**DO THIS:** Starting with the line with "Expand the 守霊の天体【超重力】 entry arrow" and going on through the line with "pyautogui.click(x=1412, y=49)", rewrite that stretch of the material with "Perbarui button" changed to "Update button" and every other part left the same.

Entries on target coordinates:
## Begin

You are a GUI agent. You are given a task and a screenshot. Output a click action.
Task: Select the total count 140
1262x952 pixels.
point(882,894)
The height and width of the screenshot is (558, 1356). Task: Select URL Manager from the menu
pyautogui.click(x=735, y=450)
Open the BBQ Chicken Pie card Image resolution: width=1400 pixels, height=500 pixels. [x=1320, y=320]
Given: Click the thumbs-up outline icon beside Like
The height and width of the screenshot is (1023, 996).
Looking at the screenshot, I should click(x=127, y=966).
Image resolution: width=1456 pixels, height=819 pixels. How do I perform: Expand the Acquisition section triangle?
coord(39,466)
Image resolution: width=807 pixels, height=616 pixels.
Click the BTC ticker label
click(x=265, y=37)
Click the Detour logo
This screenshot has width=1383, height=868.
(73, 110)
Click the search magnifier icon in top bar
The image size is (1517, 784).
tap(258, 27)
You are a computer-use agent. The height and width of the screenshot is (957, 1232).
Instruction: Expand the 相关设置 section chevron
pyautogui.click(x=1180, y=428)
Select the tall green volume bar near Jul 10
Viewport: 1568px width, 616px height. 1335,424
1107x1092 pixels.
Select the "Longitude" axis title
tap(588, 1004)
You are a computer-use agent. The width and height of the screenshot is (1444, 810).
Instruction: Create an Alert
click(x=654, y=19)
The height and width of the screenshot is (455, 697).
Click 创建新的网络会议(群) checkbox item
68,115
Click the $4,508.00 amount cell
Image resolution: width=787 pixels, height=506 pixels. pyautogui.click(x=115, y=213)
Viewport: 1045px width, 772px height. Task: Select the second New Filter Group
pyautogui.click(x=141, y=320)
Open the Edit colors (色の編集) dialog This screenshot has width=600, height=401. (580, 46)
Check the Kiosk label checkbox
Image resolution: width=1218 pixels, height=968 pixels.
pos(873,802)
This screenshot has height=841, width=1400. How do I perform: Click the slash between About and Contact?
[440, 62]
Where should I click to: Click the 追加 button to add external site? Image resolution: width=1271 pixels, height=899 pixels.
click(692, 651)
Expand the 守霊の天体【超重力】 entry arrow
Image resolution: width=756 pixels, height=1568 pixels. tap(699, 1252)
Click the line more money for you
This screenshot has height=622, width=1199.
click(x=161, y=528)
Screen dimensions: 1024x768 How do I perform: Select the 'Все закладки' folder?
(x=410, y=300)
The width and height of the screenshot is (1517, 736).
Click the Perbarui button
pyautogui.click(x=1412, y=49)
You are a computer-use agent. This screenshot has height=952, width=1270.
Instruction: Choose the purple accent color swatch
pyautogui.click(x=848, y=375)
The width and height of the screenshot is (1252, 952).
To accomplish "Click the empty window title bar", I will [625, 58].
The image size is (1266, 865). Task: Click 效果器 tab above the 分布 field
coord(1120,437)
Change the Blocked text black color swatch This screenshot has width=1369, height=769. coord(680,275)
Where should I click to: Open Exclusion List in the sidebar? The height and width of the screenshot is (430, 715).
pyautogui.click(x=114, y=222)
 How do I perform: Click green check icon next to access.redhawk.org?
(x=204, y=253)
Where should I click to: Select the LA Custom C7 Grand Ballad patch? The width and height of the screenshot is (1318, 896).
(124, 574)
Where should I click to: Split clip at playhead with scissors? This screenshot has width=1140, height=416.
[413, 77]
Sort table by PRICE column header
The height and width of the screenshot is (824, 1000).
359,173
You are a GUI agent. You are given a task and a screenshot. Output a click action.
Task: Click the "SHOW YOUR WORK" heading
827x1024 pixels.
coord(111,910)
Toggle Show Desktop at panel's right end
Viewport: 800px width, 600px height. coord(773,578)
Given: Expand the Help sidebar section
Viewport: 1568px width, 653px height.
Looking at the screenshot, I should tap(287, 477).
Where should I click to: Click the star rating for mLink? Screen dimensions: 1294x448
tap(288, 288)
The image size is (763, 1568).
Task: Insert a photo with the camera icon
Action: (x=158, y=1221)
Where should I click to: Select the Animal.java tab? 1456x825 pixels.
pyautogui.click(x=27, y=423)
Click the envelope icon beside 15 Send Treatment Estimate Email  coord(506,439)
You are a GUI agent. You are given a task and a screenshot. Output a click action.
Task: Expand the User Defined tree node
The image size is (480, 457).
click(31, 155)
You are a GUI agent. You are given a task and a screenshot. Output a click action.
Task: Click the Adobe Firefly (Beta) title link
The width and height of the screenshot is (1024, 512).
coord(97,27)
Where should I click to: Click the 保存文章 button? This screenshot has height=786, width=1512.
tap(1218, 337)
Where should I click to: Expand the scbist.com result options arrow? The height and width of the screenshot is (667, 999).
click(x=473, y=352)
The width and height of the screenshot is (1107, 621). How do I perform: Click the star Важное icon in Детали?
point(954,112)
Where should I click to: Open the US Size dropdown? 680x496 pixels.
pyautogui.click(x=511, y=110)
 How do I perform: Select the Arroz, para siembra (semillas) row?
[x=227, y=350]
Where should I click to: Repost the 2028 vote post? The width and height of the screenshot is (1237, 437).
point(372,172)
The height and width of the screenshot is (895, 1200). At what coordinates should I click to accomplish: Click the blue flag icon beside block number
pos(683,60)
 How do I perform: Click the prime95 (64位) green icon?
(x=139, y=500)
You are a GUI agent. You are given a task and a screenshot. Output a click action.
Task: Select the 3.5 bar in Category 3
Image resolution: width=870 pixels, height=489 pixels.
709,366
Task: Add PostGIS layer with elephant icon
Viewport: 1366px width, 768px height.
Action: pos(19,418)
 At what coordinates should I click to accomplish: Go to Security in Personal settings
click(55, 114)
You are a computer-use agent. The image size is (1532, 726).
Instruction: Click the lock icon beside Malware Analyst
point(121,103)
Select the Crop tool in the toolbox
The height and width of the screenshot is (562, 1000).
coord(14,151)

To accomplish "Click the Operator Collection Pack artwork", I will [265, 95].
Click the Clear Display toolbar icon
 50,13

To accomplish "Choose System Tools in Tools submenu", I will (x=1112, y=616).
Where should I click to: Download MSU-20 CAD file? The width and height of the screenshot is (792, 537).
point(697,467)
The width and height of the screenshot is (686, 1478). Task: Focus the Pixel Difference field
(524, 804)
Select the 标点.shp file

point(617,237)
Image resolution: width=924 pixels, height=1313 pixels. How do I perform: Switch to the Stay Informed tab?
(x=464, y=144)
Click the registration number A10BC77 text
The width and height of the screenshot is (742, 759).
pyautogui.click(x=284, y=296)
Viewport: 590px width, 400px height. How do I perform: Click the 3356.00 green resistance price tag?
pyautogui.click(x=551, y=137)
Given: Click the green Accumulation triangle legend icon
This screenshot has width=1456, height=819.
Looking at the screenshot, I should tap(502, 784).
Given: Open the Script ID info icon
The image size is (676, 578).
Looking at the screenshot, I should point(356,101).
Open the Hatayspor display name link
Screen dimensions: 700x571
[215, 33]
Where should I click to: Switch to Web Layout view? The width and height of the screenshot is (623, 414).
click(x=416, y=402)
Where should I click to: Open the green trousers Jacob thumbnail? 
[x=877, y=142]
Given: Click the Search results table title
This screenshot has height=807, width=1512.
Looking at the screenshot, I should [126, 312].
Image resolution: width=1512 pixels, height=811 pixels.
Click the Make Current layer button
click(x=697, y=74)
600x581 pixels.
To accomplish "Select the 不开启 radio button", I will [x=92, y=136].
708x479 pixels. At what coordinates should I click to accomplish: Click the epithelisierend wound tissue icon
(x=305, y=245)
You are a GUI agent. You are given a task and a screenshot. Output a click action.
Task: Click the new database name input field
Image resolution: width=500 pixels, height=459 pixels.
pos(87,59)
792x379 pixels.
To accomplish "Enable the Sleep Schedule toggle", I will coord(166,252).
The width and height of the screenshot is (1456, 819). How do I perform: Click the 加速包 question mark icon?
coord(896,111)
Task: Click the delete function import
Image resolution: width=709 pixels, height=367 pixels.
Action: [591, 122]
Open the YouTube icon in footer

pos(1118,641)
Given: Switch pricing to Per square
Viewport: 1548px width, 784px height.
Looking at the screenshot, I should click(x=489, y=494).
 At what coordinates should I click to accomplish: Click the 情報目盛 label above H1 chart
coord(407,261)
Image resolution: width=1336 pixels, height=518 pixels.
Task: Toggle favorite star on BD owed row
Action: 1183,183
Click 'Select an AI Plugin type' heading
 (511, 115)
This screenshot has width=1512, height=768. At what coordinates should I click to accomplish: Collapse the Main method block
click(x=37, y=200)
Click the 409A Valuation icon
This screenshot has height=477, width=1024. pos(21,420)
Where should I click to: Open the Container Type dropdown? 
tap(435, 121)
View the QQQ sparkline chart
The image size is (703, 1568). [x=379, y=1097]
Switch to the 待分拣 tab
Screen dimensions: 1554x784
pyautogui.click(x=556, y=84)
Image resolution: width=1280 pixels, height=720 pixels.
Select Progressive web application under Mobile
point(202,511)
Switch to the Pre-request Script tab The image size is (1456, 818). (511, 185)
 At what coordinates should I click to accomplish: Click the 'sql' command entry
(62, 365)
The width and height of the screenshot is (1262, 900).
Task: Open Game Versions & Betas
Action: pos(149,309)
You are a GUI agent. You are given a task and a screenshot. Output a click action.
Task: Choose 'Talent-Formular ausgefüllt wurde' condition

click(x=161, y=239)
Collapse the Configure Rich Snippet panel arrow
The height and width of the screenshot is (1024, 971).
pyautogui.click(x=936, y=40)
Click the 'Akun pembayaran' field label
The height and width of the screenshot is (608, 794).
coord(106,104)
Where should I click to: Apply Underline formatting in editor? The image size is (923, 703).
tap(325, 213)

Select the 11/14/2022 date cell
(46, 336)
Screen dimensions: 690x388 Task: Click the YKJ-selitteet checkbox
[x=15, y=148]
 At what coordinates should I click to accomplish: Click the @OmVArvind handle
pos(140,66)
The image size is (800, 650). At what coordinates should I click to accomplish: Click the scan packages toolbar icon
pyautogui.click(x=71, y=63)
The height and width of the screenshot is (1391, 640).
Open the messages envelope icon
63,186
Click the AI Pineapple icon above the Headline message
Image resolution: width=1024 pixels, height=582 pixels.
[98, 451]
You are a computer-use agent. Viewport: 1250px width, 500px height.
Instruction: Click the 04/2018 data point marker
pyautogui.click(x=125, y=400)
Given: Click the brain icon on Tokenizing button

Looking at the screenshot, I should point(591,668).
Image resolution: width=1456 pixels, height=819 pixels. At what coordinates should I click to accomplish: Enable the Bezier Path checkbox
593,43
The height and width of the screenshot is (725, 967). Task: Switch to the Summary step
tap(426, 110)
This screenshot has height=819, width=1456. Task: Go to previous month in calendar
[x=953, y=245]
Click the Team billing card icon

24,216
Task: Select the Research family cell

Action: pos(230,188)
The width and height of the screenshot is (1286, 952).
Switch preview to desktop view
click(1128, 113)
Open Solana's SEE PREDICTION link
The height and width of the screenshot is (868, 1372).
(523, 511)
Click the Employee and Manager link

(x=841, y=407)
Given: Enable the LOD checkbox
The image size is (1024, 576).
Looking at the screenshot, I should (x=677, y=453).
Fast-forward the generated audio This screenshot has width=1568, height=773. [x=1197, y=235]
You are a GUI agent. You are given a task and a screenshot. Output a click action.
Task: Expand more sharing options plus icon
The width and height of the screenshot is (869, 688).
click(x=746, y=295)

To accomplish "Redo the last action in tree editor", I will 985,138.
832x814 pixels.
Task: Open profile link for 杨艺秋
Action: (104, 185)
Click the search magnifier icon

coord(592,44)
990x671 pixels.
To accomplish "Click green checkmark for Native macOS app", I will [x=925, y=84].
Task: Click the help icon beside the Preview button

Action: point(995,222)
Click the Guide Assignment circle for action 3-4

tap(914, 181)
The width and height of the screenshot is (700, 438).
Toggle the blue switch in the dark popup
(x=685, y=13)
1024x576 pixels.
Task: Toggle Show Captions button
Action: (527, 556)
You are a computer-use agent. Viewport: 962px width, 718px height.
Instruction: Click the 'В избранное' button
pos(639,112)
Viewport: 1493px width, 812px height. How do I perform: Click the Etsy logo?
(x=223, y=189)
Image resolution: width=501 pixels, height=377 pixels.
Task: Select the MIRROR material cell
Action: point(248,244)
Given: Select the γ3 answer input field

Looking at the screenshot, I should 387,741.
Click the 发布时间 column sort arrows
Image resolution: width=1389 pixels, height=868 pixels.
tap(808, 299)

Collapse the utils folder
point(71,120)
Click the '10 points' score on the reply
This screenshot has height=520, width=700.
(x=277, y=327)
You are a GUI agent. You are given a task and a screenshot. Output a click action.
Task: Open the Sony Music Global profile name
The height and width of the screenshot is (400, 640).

## End

**RESULT OF THIS TASK:**
Expand the 守霊の天体【超重力】 entry arrow
Image resolution: width=756 pixels, height=1568 pixels. tap(699, 1252)
Click the line more money for you
This screenshot has height=622, width=1199.
click(x=161, y=528)
Screen dimensions: 1024x768 How do I perform: Select the 'Все закладки' folder?
(x=410, y=300)
The width and height of the screenshot is (1517, 736).
Click the Update button
pyautogui.click(x=1412, y=49)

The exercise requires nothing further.